Suppose I want to find the tuple of positive real numbers $a_k>0$ that maximize the cost $\min_k a_k$, under the constraints $\sum_k a_k=A$ and $\sum_k a_k^2=B$, for some given $A,B>0$. Assume $k=1,...,n$ for some $n$.
Normally, for this kind of problem, I'd use Lagrange multipliers, defining the Lagrangian $$L = \min_k a_k + \alpha \left(\sum_k a_k-A\right) + \beta \left(\sum_k a_k^2-B\right),$$ and working out the conditions that come out imposing $\nabla L=0$. However, in this case, the $\min$ function defining the cost has a discontinuous derivative, which makes me unsure as to how to proceed.

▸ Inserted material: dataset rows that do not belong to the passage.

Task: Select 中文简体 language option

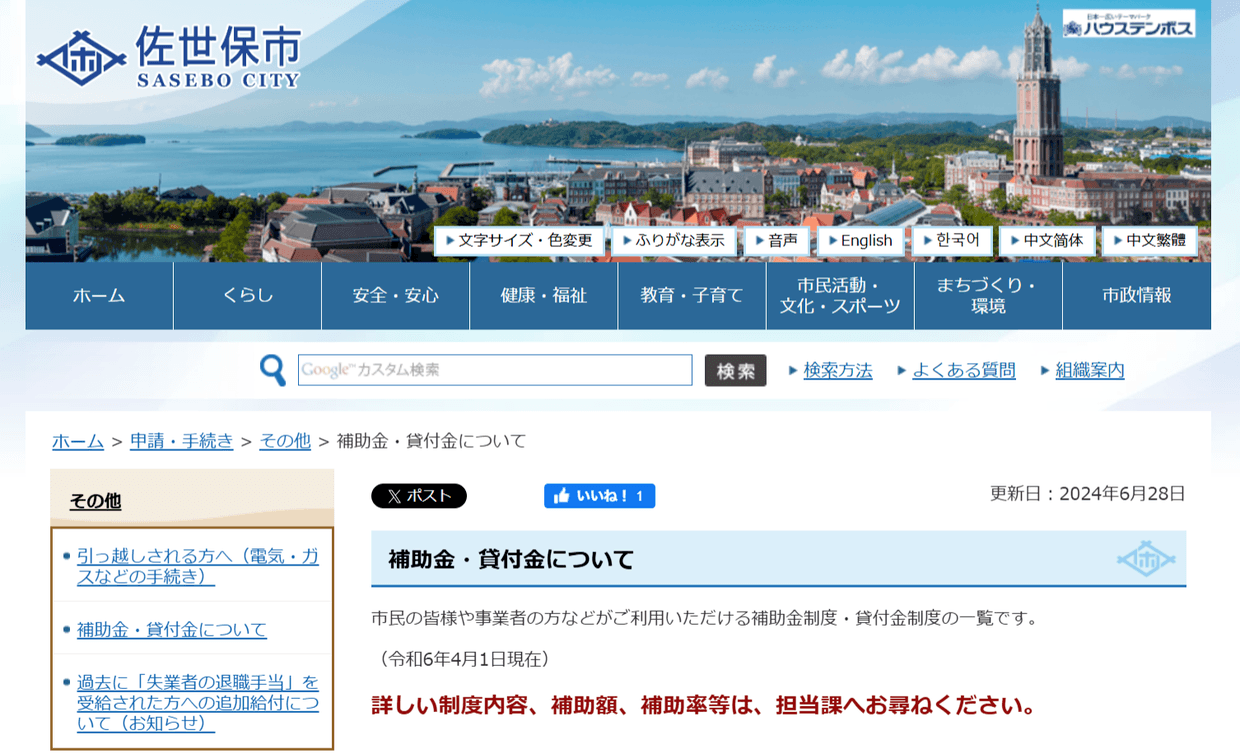Action: [x=1047, y=241]
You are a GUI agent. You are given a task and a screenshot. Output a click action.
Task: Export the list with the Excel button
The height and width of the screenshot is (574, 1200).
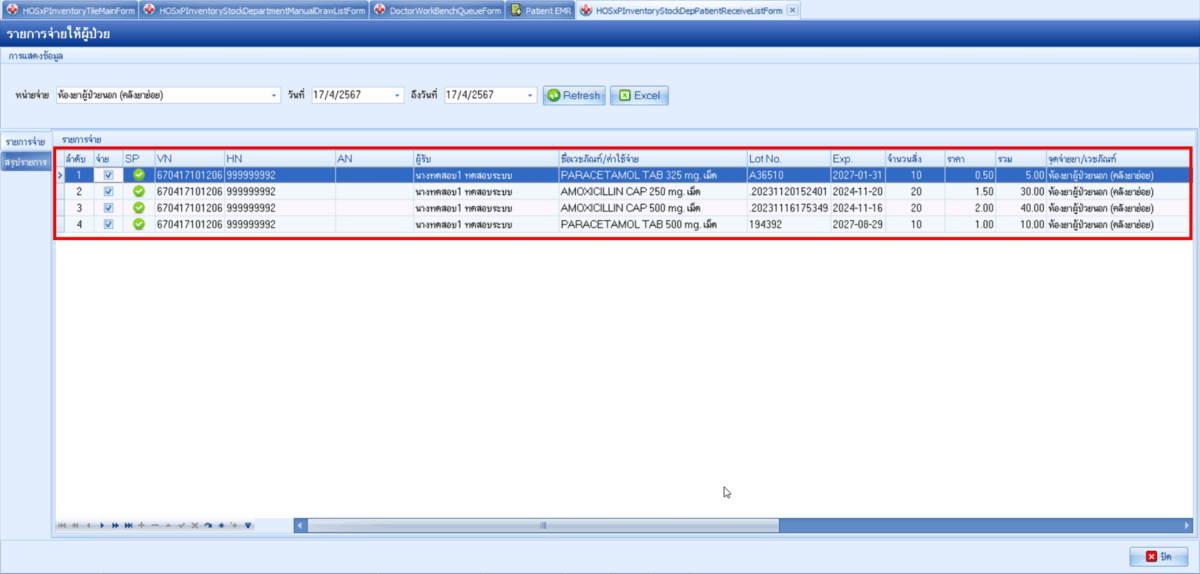[x=639, y=96]
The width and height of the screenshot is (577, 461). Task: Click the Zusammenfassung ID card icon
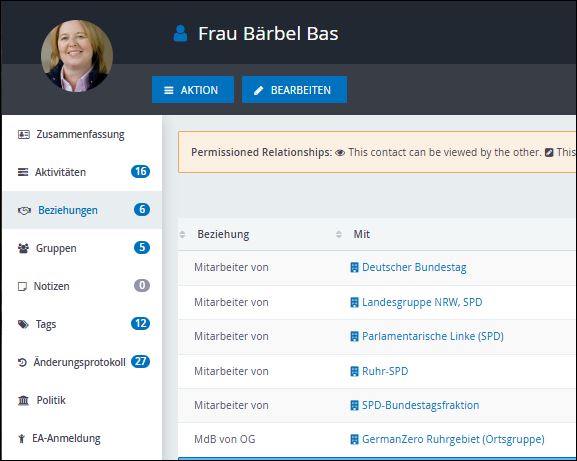click(x=24, y=134)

For concreteness and better clarity, let's work out the $n=2$ case. The problem is here to find the max of $\min(a_1,a_2)$ under the given constraints. I'd then write the Lagrangian function $$L = \min(a_1,a_2) + \alpha \left(\sum_{k=1}^2 a_k-A\right) + \beta \left(\sum_{k=1}^2 a_k^2-B\right) .$$ From this, imposing $\partial_{a_k}L=0$, we'd get the conditions $1+\alpha+2\beta a_1=0$ and $\alpha+2\beta a_2=0$, which can be solved for $\alpha,\beta$. But in this simple case, the constraints also directly impose the conditions $a_1+a_2=A$ and $a_1^2+a_2^2=B$, which can be directly solved to give $$a_1^\pm = \frac{A}{2} \pm \frac12\sqrt{2B-A^2}, \qquad a_2 = A- a_1.$$ It's not hard to see from basic arithmetic considerations that $2B-A^2\ge0$, and thus $0\le a_1^-,a_2^- \le A/2$. Thus we can always write $\min(a_1,a_2) = \frac A2 - \frac12\sqrt{2B-A^2}$, and that's the final answer, as here there's no room for further optimisation (and introducing the Lagrangian is effectively useless).

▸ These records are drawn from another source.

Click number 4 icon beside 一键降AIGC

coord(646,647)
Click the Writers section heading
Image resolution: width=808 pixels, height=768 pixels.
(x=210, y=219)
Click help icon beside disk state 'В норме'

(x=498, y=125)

Let's try to tackle the slightly less boring case with $n=3$. Now the constraints don't automatically determine $a_1,a_2,a_3$. If I try to work out the problem with the simplified Lagrangian $$L=a_1 + \alpha \left(\sum_{k=1}^3 a_k-A\right) + \beta \left(\sum_{k=1}^3 a_k^2-B\right),$$ imposing vanishing gradient I get the three conditions $$\begin{cases}1+ \alpha + 2\beta a_1=0, \\ \alpha + 2\beta a_2 =0, \\ \alpha + 2\beta a_3 =0,\end{cases}$$ which imply $\beta(a_2-a_3)=0$ and $2\beta(a_3-a_1)=2\beta(a_2-a_1)=0$. Thus we must have $\beta\neq0$, which in turn implies $a_2=a_3$, and we go back to a situation where the constraints determine $a_1$, now via $a_1+2a_2=A$ and $a_1^2+2a_2^2=B$, which give $$a_1^\pm = \frac{A}{3} \pm \frac{\sqrt2}{3}\sqrt{3B-A^2}.$$ This is more or less where I hit the problem: I'm tempted to say that, by symmetry, this tells me the stationary points for each individual variable $a_1,a_2,a_3$. But what I actually want is the stationary points (and in particular the max) for their min, and I'm not sure how to convert from one problem into the other using a relatively "elegant" argument (that is to say, possibly without having to work out a plethora of subcases to get there). Furthermore, I think the solutions obtained imposing $\nabla L=0$ (with the $L$ using $\min a_k$ as cost function) only tell me the local stationary points in regions where the cost is smooth (or at least is differentiable), so all regions corresponding to some $a_j=a_k$ are probably left out.